2020-08-31 16:16:02 ProxyEngine [INFO] api invoked by user abcd with db user as default api user
2020-08-31 16:16:02 JdbcTemplateService [DEBUG] getting basic api user userapi
2020-08-31 16:16:02  SqlTrigger [INFO] sql fired is select * from table_1
2020-08-31 16:16:34  SqlTrigger [INFO] total records found 301
2020-08-31 16:16:34  SqlTrigger [INFO] done fetching of data

 

The expected output 

 

Table namecount
table_12
table_21

 

Can someone provide the KQL query to get the above output? thanks in advance.

 

 

23 Replies

Hi @alchem_rj,

You can use "parse-where" like I did here. The short syntax is 

...| parse-where LogText with * "from " table_name
| summarize count() by table_name​

where LogText is the name of the field you analyze.

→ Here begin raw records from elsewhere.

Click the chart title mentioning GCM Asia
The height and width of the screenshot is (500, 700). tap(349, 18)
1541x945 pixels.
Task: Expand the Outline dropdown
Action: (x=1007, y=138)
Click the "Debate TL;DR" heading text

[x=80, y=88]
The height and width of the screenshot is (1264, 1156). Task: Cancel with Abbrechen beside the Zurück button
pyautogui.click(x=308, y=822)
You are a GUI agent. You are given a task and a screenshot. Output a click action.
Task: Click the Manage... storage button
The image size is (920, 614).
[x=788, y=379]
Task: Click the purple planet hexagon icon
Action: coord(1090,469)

The command is documented here.

Thanks a lot, @Noa Kuperberg for the suggestion

Hi @Noa Kuperberg ,

 

One more help is it possible to filter count based on the month using 

 
the bin(TimeGenerated, 30day) will help?

 

TablenameJuly countAugust Count
table_132
table_2210

 

 

@alchem_rj yes, but it will be displayed a bit differently. Easiest is to just add a month column - Run this to play with it (I'm assuming the datetime information is ingested to the TimeGenerated field, which is typically what happens). The query text is:

...
| parse-where LogText with * "from " table_name
| extend month=getmonth(TimeGenerated)
| summarize count() by month, table_name

and in ithis case the results would be:

month table_name count_
8 table_1 2
8 table_2 1

To create a column for each month, append "| evaluate pivot(month)" to the query and you'll get:

table_name count_ 8 7
table_1 2 1 ...
table_2 1 1 ...

 Of course with more data you'll have additional columns for the other months.

Thanks @Noa Kuperberg ,

 

Yes,  the datetime information is ingested to the TimeGenerated field,

I tried with "evaluate pivot(month)" function but am getting some random value like "1" and "0" as output.

 

 

| parse RawData with * "from (" from "from " Tablename "where" clause
| extend month=getmonth(TimeGenerated)
| summarize Count=count()by month, Tablename 
| evaluate pivot(month)
| order by Count desc

 

 

Also, the link you provided to play with am getting below error.

 

Query could not be parsed at ',' on line [1,21] Token: , Line: 1 Position: 21

 

Thanks

Hi @alchem_rj ,

 

Try to run it without summarizing before pivot:

 

someCustomLogs 
| parse-where LogText with * "from " TableName
| extend month=getmonth(TimeGenerated)
| project TableName, month
| evaluate pivot(month)

 

The reason that you've got the error in the link is that the 'let' statement which defines the data table somehow wasn't complete, try it again: Go to Log Analytics and run query

 

Rafi

 

 

Hi @Rafi_Rabo 

 

Thanks a lot for your help.

 

The query you have provided is working fine. But totalcount and Ordering is not working. Is it possible to include Totalcount and Descending order in the query?

 

Thanks

@alchem_rj 

 

Here is a straight-forward way of doing it:

1. Sort columns with project-reorder operator (had to manipulate the months to be from type string in order to enable sorting properly).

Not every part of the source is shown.